• RECORDS FOR THE TASK:
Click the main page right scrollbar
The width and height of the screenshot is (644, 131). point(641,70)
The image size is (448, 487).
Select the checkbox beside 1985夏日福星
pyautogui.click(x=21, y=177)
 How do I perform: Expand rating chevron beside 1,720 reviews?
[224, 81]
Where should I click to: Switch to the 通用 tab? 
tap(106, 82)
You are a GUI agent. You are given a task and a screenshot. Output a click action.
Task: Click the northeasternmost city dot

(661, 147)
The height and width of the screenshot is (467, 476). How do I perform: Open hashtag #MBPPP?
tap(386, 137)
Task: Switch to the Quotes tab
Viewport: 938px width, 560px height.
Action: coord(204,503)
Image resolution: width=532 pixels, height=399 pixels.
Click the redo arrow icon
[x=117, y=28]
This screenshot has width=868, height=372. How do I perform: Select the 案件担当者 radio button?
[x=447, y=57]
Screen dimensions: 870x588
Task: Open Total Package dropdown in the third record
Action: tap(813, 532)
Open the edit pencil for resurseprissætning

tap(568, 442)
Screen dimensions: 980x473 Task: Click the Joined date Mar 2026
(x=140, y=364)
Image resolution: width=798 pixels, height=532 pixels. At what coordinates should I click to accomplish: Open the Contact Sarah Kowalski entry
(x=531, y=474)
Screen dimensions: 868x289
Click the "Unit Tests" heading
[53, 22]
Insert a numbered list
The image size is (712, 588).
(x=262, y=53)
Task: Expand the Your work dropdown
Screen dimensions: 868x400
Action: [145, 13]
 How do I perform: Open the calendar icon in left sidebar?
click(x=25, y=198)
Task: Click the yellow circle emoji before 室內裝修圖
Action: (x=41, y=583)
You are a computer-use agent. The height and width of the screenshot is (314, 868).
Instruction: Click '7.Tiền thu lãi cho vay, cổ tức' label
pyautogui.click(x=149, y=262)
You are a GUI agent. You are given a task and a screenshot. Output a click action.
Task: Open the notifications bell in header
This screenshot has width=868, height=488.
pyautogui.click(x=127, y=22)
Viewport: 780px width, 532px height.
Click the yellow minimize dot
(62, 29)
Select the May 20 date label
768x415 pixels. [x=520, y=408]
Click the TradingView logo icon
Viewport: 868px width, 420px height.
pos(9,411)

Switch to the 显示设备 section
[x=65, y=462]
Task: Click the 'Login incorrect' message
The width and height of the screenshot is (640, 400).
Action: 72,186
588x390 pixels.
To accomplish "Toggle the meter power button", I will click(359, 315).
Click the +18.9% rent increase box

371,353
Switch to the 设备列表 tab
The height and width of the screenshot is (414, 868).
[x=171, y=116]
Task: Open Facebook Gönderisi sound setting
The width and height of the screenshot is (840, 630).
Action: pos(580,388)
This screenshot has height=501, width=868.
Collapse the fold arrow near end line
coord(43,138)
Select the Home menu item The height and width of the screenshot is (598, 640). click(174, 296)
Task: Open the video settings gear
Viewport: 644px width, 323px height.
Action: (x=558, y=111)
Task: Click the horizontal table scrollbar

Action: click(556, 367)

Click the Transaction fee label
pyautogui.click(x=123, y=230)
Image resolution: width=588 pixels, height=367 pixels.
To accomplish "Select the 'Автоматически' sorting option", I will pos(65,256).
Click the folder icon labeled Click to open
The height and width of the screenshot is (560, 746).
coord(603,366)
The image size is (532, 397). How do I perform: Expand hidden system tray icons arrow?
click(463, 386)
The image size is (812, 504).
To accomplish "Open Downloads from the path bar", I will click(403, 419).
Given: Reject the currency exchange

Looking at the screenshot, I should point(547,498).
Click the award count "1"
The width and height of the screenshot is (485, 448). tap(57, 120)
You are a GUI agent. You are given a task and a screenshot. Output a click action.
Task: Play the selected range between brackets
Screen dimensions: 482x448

• TO DO: Every line in the listing above should be repeated exactly.

• YOUR SOLUTION:
Click the main page right scrollbar
The width and height of the screenshot is (644, 131). point(641,70)
The image size is (448, 487).
Select the checkbox beside 1985夏日福星
pyautogui.click(x=21, y=177)
 How do I perform: Expand rating chevron beside 1,720 reviews?
[224, 81]
Where should I click to: Switch to the 通用 tab? 
tap(106, 82)
You are a GUI agent. You are given a task and a screenshot. Output a click action.
Task: Click the northeasternmost city dot

(661, 147)
The height and width of the screenshot is (467, 476). How do I perform: Open hashtag #MBPPP?
tap(386, 137)
Task: Switch to the Quotes tab
Viewport: 938px width, 560px height.
Action: coord(204,503)
Image resolution: width=532 pixels, height=399 pixels.
Click the redo arrow icon
[x=117, y=28]
This screenshot has width=868, height=372. How do I perform: Select the 案件担当者 radio button?
[x=447, y=57]
Screen dimensions: 870x588
Task: Open Total Package dropdown in the third record
Action: tap(813, 532)
Open the edit pencil for resurseprissætning

tap(568, 442)
Screen dimensions: 980x473 Task: Click the Joined date Mar 2026
(x=140, y=364)
Image resolution: width=798 pixels, height=532 pixels. At what coordinates should I click to accomplish: Open the Contact Sarah Kowalski entry
(x=531, y=474)
Screen dimensions: 868x289
Click the "Unit Tests" heading
[53, 22]
Insert a numbered list
The image size is (712, 588).
(x=262, y=53)
Task: Expand the Your work dropdown
Screen dimensions: 868x400
Action: [145, 13]
 How do I perform: Open the calendar icon in left sidebar?
click(x=25, y=198)
Task: Click the yellow circle emoji before 室內裝修圖
Action: (x=41, y=583)
You are a computer-use agent. The height and width of the screenshot is (314, 868).
Instruction: Click '7.Tiền thu lãi cho vay, cổ tức' label
pyautogui.click(x=149, y=262)
You are a GUI agent. You are given a task and a screenshot. Output a click action.
Task: Open the notifications bell in header
This screenshot has width=868, height=488.
pyautogui.click(x=127, y=22)
Viewport: 780px width, 532px height.
Click the yellow minimize dot
(62, 29)
Select the May 20 date label
768x415 pixels. [x=520, y=408]
Click the TradingView logo icon
Viewport: 868px width, 420px height.
pos(9,411)

Switch to the 显示设备 section
[x=65, y=462]
Task: Click the 'Login incorrect' message
The width and height of the screenshot is (640, 400).
Action: 72,186
588x390 pixels.
To accomplish "Toggle the meter power button", I will click(359, 315).
Click the +18.9% rent increase box

371,353
Switch to the 设备列表 tab
The height and width of the screenshot is (414, 868).
[x=171, y=116]
Task: Open Facebook Gönderisi sound setting
The width and height of the screenshot is (840, 630).
Action: pos(580,388)
This screenshot has height=501, width=868.
Collapse the fold arrow near end line
coord(43,138)
Select the Home menu item The height and width of the screenshot is (598, 640). click(174, 296)
Task: Open the video settings gear
Viewport: 644px width, 323px height.
Action: (x=558, y=111)
Task: Click the horizontal table scrollbar

Action: click(556, 367)

Click the Transaction fee label
pyautogui.click(x=123, y=230)
Image resolution: width=588 pixels, height=367 pixels.
To accomplish "Select the 'Автоматически' sorting option", I will pos(65,256).
Click the folder icon labeled Click to open
The height and width of the screenshot is (560, 746).
coord(603,366)
The image size is (532, 397). How do I perform: Expand hidden system tray icons arrow?
click(463, 386)
The image size is (812, 504).
To accomplish "Open Downloads from the path bar", I will click(403, 419).
Given: Reject the currency exchange

Looking at the screenshot, I should point(547,498).
Click the award count "1"
The width and height of the screenshot is (485, 448). tap(57, 120)
You are a GUI agent. You are given a task and a screenshot. Output a click action.
Task: Play the selected range between brackets
Screen dimensions: 482x448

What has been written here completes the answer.